Gastgeber soll Eröffnungsspiel bestreiten
OK will FIFA-Regel ändern

Das Eröffnungsspiel der Fußball-WM 2006 soll Deutschland bestreiten. Das WM-Organisationskomitee will die Fifa davon überzeugen, dass in Zukunft nicht mehr der Titelverteidiger, sondern der Gastgeber in der ersten Begegnung der WM auf dem Platz stehen sollte.

dpa SEOUL. Die deutschen Organisatoren möchten das Rad der WM- Geschichte zurück drehen: Bei den Titelkämpfen 2006 soll mit Deutschland erstmals nach 36 Jahren wieder der Gastgeber das Eröffnungsspiel bestreiten. 1970 war dies Mexiko zuletzt vergönnt, seit der ersten WM auf deutschem Boden im Jahre 1974 ist die WM- Eröffnung stets dem Titelverteidiger vorbehalten. Da der Weltmeister nach einer Regeländerung des Weltverbandes FIFA künftig nicht mehr automatisch für die nächste Endrunde qualifiziert ist, sieht das WM- Organisationskomitee (OK) gute Chancen, die am Freitag auf einer Pressekonferenz in Seoul präsentierte Idee umsetzen zu können.

Das OK will nach der Endrunde in Südkorea und Japan Gespräche mit der FIFA führen. "Dies haben wir bisher noch nicht getan, aber es ist noch genügend Zeit", meinte OK-Vizepräsident Wolfgang Niersbach. Der WM-Spielplan wird erst im Mai 2004 festgelegt. Die Auslosung für die Endrunde vom 9. Juni bis 10. Juli 2006 findet im Dezember 2005 statt, wahrscheinlich in Leipzig. Das Eröffnungsspiel soll in München stattfinden, für das WM-Endspiel ist das Berliner Olympiastadion vorgesehen.

Die deutschen Organisatoren verteilten am Freitag noch einmal ein dickes Lob an die Ausrichter in Südkorea und Japan.
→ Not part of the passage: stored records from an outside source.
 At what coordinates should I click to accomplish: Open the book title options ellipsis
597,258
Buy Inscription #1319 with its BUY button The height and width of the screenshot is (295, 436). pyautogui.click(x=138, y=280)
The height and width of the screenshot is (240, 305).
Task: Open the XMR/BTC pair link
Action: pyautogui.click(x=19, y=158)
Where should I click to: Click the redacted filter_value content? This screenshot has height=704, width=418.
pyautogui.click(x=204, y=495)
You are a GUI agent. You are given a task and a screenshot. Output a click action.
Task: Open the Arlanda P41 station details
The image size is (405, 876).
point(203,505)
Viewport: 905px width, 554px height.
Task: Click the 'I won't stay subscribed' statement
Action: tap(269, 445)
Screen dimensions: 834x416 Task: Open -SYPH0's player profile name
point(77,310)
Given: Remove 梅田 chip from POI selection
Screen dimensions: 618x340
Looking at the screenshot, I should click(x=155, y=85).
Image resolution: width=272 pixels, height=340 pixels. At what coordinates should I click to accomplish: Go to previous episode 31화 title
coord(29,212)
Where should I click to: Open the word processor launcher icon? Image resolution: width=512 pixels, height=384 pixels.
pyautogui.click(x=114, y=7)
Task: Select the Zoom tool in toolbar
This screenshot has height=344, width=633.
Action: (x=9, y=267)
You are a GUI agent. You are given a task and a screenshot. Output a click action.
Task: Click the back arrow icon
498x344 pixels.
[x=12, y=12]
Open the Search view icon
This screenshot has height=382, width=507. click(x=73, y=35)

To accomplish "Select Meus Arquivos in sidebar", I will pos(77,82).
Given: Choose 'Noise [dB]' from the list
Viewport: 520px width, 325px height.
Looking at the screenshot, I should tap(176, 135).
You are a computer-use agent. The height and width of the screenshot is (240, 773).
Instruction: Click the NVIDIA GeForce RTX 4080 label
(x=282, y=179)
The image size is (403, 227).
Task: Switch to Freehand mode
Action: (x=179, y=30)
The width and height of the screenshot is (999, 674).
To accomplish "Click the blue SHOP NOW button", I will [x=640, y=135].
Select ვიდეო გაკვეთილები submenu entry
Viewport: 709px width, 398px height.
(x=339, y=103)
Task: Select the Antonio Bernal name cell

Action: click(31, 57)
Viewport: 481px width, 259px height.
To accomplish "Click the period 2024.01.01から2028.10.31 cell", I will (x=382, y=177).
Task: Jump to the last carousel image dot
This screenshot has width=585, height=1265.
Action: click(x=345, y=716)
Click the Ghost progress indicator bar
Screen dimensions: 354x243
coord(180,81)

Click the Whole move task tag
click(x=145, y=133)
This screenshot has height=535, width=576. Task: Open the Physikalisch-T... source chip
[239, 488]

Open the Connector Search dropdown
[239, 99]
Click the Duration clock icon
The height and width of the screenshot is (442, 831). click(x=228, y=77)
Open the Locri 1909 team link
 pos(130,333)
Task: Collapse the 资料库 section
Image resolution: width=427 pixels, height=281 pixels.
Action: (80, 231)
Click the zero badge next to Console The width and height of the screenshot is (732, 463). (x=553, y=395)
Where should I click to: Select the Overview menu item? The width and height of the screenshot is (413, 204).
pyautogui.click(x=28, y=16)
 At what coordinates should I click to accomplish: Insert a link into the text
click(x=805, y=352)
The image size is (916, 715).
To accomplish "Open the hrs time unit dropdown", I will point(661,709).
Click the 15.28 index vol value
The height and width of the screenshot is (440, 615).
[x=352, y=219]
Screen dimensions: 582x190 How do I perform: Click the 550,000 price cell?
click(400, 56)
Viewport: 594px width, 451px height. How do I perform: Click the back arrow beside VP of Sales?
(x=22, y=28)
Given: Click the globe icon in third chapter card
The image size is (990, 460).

Allerdings wolle man auch aus den begangenen Fehlern lernen. "Wir haben viel Positives gesehen. Die WM ist exzellent, aber nicht perfekt. Es gab einige Probleme bei der Kartenverteilung, das versuchen wir besser zu machen. Da wird es ein anderes System geben", sagte OK-Präsident Franz Beckenbauer. Der "Kaiser" hob besonders die Qualität der Stadien und die Gastfreundschaft in Asien hervor. "Die Freundlichkeit kann man nicht lernen. Ich will nicht sagen, wir Deutschen seien unfreundlich, aber hier ist sie ganz besonders", so Beckenbauer.

Etwas Besonderes soll auch die WM in vier Jahren werden. "Es ist kein Nachteil für den Fußball und die FIFA, dass die WM in Deutschland stattfindet. Vor allem in ökonomischer Hinsicht", verteidigte OK-Vizepräsident Fedor Radmann die Vergabe in das Land des dreimaligen Weltmeisters. Im "Herzen Europas" wolle man ein großes und friedliches Fest feiern. Um allen Fans die Teilnahme daran zu ermöglichen, soll das Preisniveau beim Ticketverkauf und dem Hotel-Angebot deutlich gesenkt werden. "Wir werden Kategorien anbieten, die sich jeder leisten kann", kündigte Radmann an.